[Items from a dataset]
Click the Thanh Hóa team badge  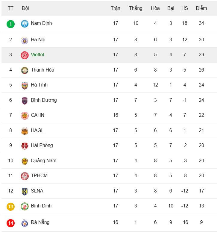pyautogui.click(x=25, y=70)
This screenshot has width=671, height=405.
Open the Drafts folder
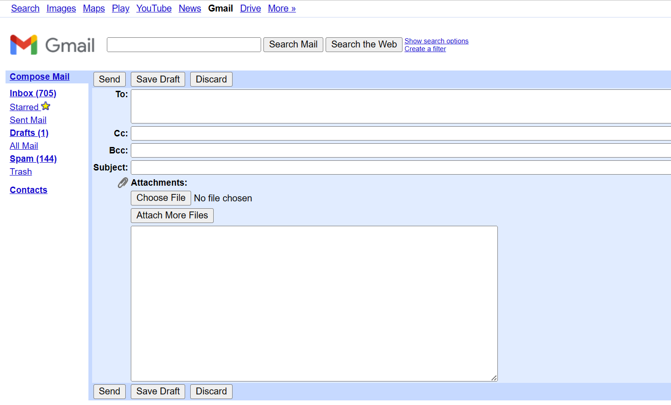[x=29, y=133]
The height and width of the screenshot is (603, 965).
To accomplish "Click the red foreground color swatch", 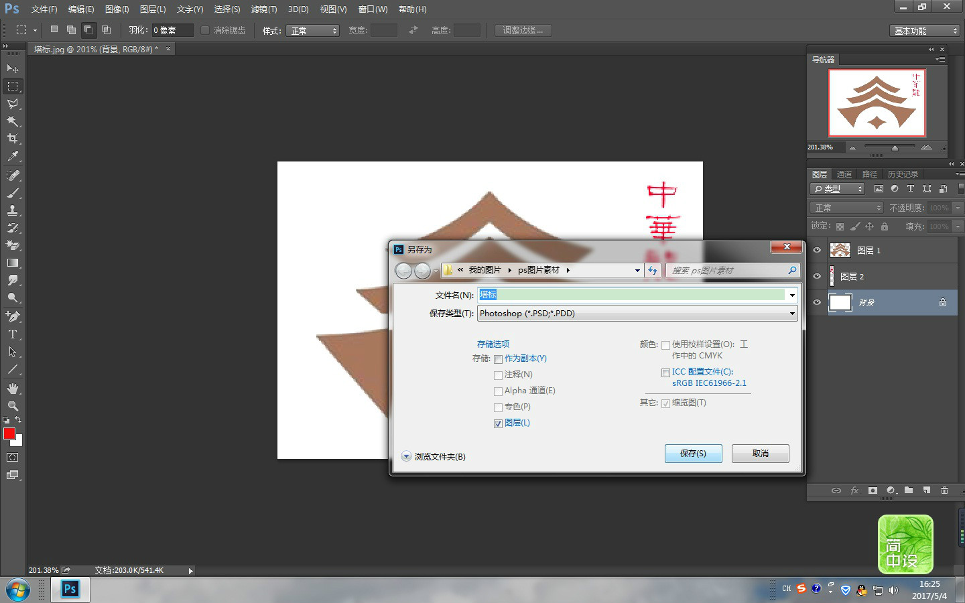I will pyautogui.click(x=9, y=433).
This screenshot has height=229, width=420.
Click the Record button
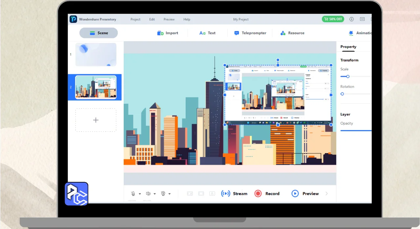coord(267,194)
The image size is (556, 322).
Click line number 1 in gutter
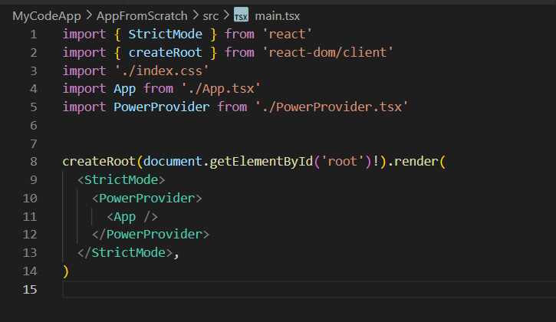32,35
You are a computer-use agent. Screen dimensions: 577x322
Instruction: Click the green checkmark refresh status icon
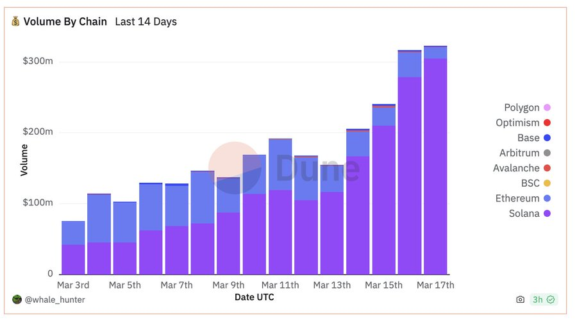coord(551,300)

__What is needed__:
Word for word, restate the lines from the line with "You are a computer-use" through the last line of the entries, and nothing beyond them. Omit pictures.

__Your response__:
You are a computer-use agent. Screen dimensions: 577x322
Instruction: Click the green checkmark refresh status icon
coord(551,300)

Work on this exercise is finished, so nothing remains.